Scrapy 爬取圖片/gif/視訊

阿新 • • 發佈：2019-02-20

Scrapy 爬取資料（圖片/gif/視訊）

Scrapy是一個為了爬取網站資料，提取結構性資料而編寫的應用框架。可以應用在包括資料探勘，資訊處理或儲存歷史資料等一系列的程式中。

1. 安裝scrapy

我用的是Anaconda，所以執行

conda install scrapy

2. 新建專案

切換到目標資料夾，然後執行

scrapy startproject one_night_in_shanghai

生成以下目錄結構：

one_night_in_shanghai/
1 scrapy.cfg
2 one_night_in_shanghai/
2.1 __init__.py
2.2 items.py
2.3 pipelines.py
2.4 settings.py
2.5 spiders/
2.5.1 __init__.py
其中

- scrapy.cfg: 專案的配置檔案
- one_night_in_shanghai/: 該專案的python模組，之後將在此加入程式碼；
- one_night_in_shanghai/items.py: 專案中的item檔案；
- one_night_in_shanghai/pipelines.py: 專案中的pipelines檔案；
- one_night_in_shanghai/settings.py: 專案的設定檔案；
- one_night_in_shanghai/spiders/: 放置spider程式碼的目錄。

3. 定義Item

Item 是儲存爬取到的資料的容器；其使用方法和python字典類似，並且提供了額外保護機制來避免拼寫錯誤導致的未定義欄位錯誤。

import scrapy
class OneNightInShanghaiItem(scrapy.Item):
    img = scrapy.Field() # 我這裡想爬圖片，那麼為圖片定義一個關鍵字
    #vedio = scrapy.Field() # 如果後面還要爬視訊
    gif = scrapy.Field() # 用於爬gif`

4. 在spider/下新建爬蟲檔案（last_day_in_September.py）

#-*- coding: utf-8 -*-
import scrapy

from one_night_in_shanghai.items import 
 OneNightInShanghaiItem

class last_day_in_September_spider(scrapy.Spider):

    #爬蟲名字，唯一，用於區分以後新建的爬蟲
    name = "img"

    #可選，定義爬取區域，超出區域的連結不爬取
    allowed_domains = ["so.redocn.com"]  #如果對於頁面沒有特殊要求，也可以不寫

    #定義開始爬取的頁面
    start_urls=["http://so.redocn.com/shuiguo/cbaeb9fb.htm"]

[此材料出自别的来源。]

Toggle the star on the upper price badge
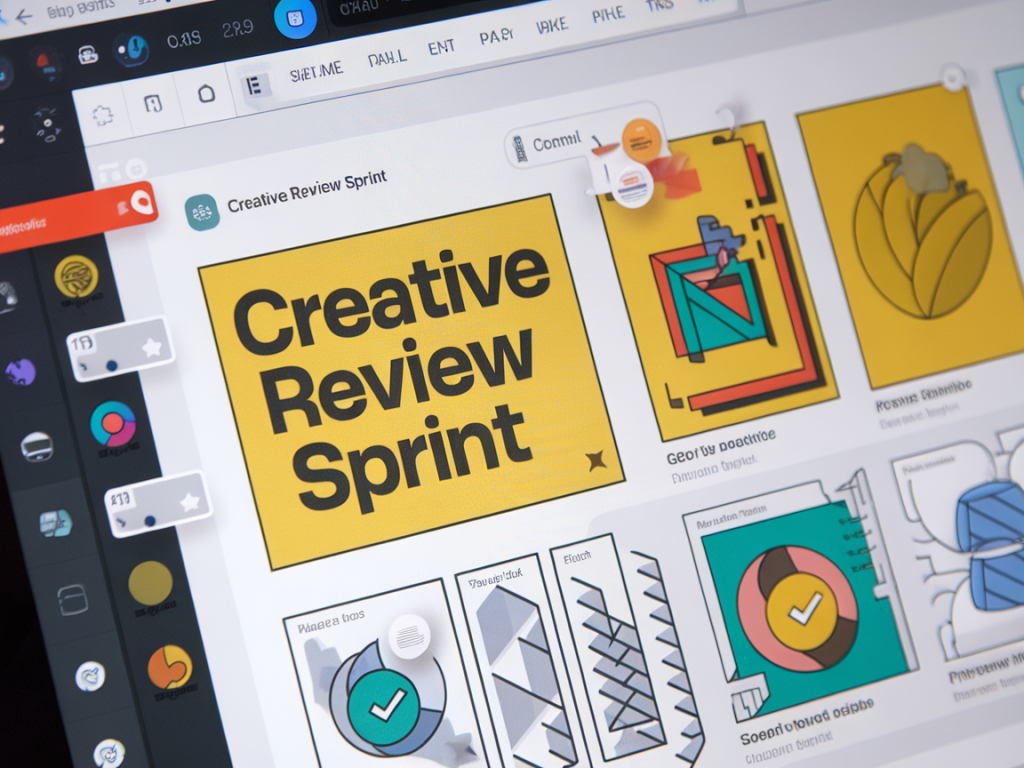The image size is (1024, 768). click(152, 348)

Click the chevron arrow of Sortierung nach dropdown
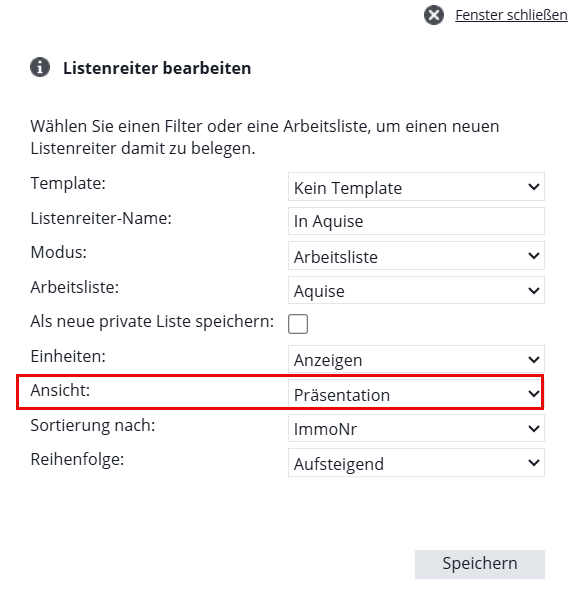click(x=533, y=428)
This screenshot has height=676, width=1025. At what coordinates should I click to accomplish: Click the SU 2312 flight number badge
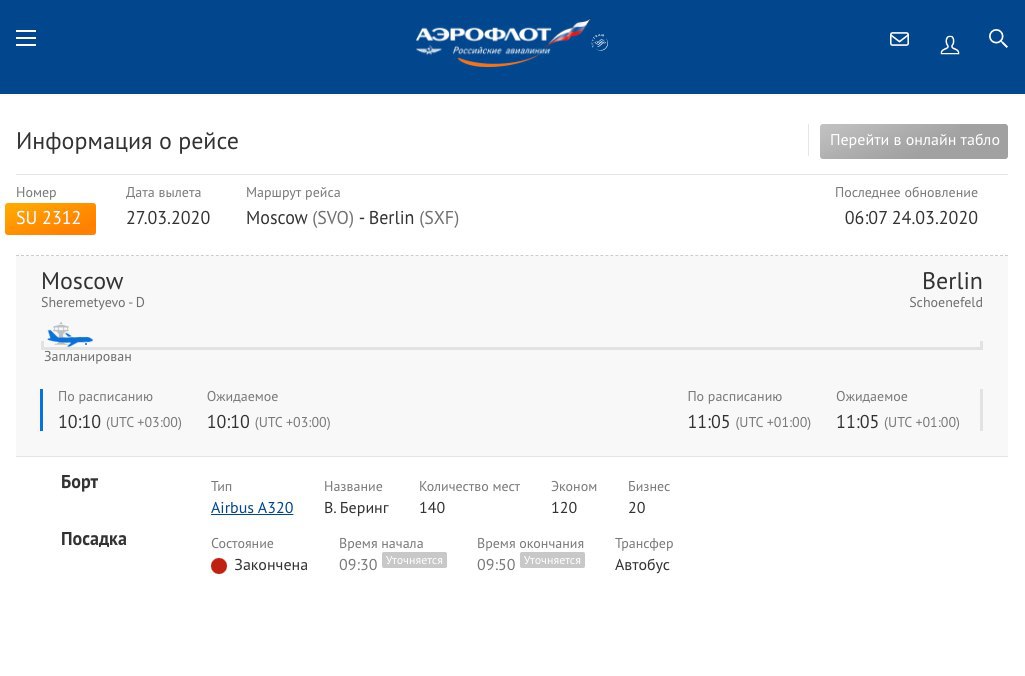[x=50, y=219]
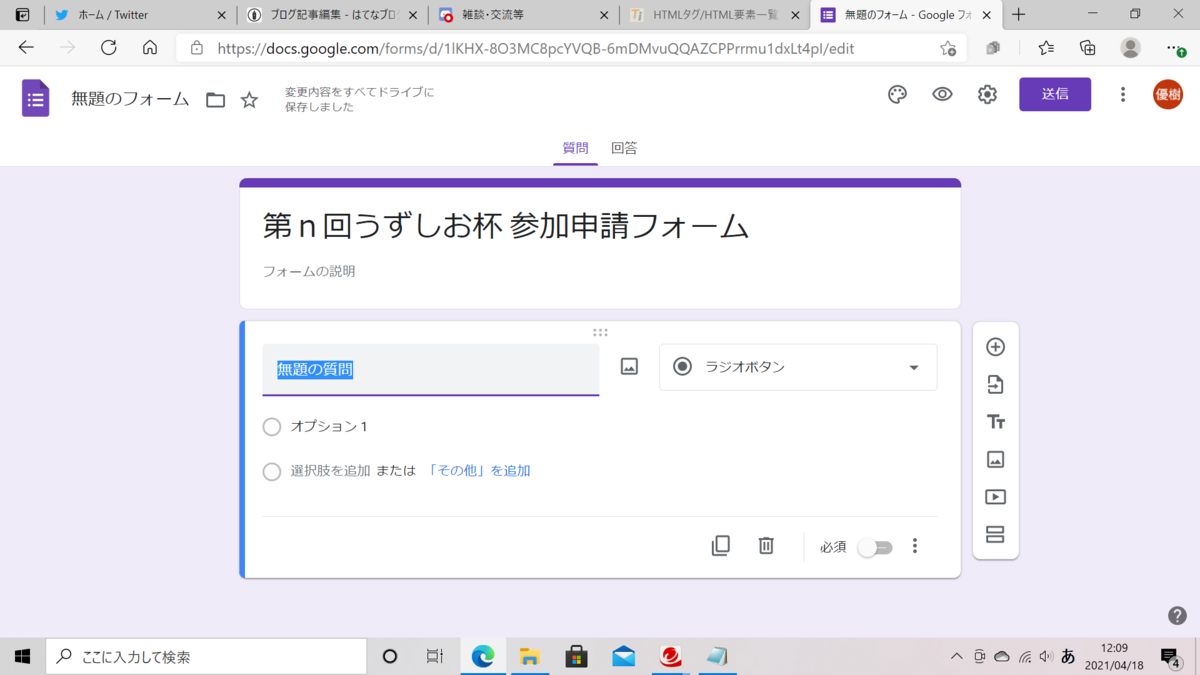Add a new question with the plus icon
Viewport: 1200px width, 675px height.
995,346
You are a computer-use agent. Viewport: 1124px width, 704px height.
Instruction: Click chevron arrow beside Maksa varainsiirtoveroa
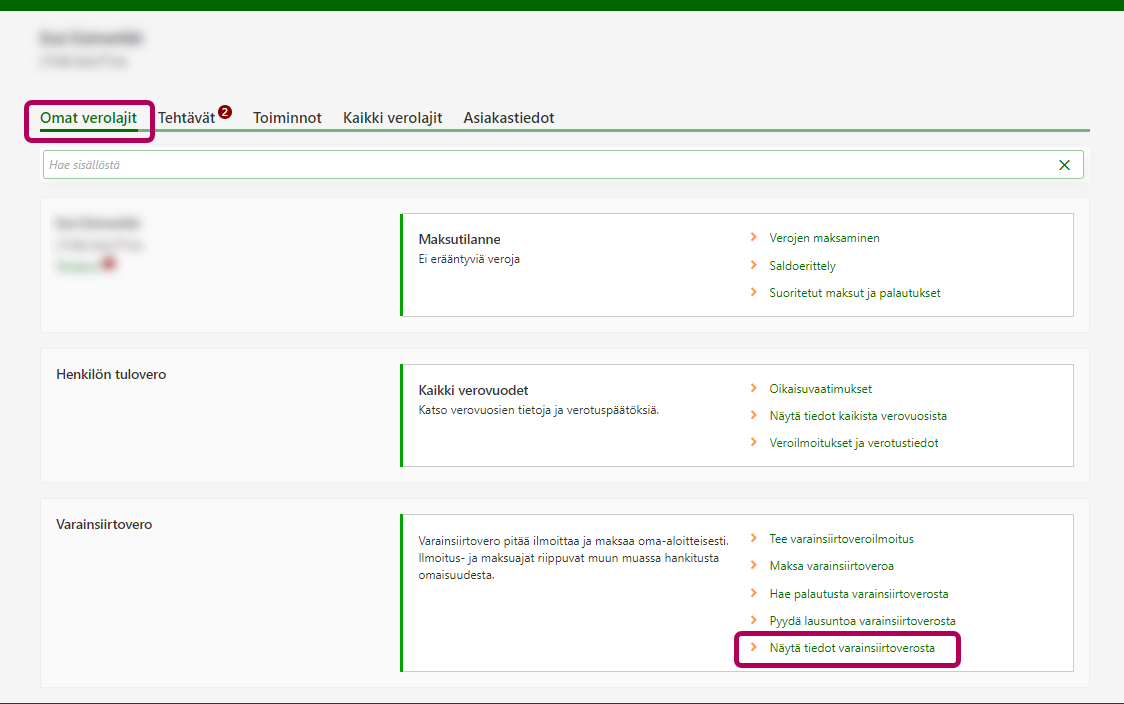(x=753, y=566)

    def parse(self, response):  # 友情提示：不能更改此函式名，否則後果自負 )= =( 
        #用xpath的方式獲取圖片的src，具體語法移步scrapy教程->見末尾連結
        urls = response.xpath('//div[@class="wrap g-bd"]/div/dl/dd/a/img[not(contains(@class, "lazy"))]/@src').extract()

        for url in urls:

            # 前面我們定義過item，此處將其例項化
            imgItem = OneNightInShanghaiItem()

                #將獲得url賦值給定義好的item
            imgItem['img'] = [url]
            imgItem['gif'] = [] #上面如果定義了gif關鍵字，就得給初始化

            #將結果交給Pipeline處理
            yield imgItem

        #翻頁
        ##response.xpath('//a[@class="next"]//@href').extract() #也可以這樣
        nexturl=response.xpath(u'//a[contains(text(),"下一頁")]/@href').extract()


        domains = ['http://so.redocn.com']
        nexturl_all = domains[0] + nexturl[0]

        if nexturl_all:
            yield scrapy.Request(nexturl_all.encode("utf-8"), callback=self.parse)

同時，更改pipelines.py來對爬取到的資料進一步處理

# -*- coding: utf-8 -*-

# Define your item pipelines here
# Don't forget to add your pipeline to the ITEM_PIPELINES setting
# See: http://doc.scrapy.org/en/latest/topics/item-pipeline.html

import os
import urllib

class OneNightInShanghaiPipeline(object):
    def process_item(self, item, spider):
        dir_path = '/home/archer/for_fun/one_night_in_shanghai/result/'

        #print'dir_path',dir_path

        if item['img'] is not None:

            for image_url in  item['img']:

                list_name=image_url.split('/')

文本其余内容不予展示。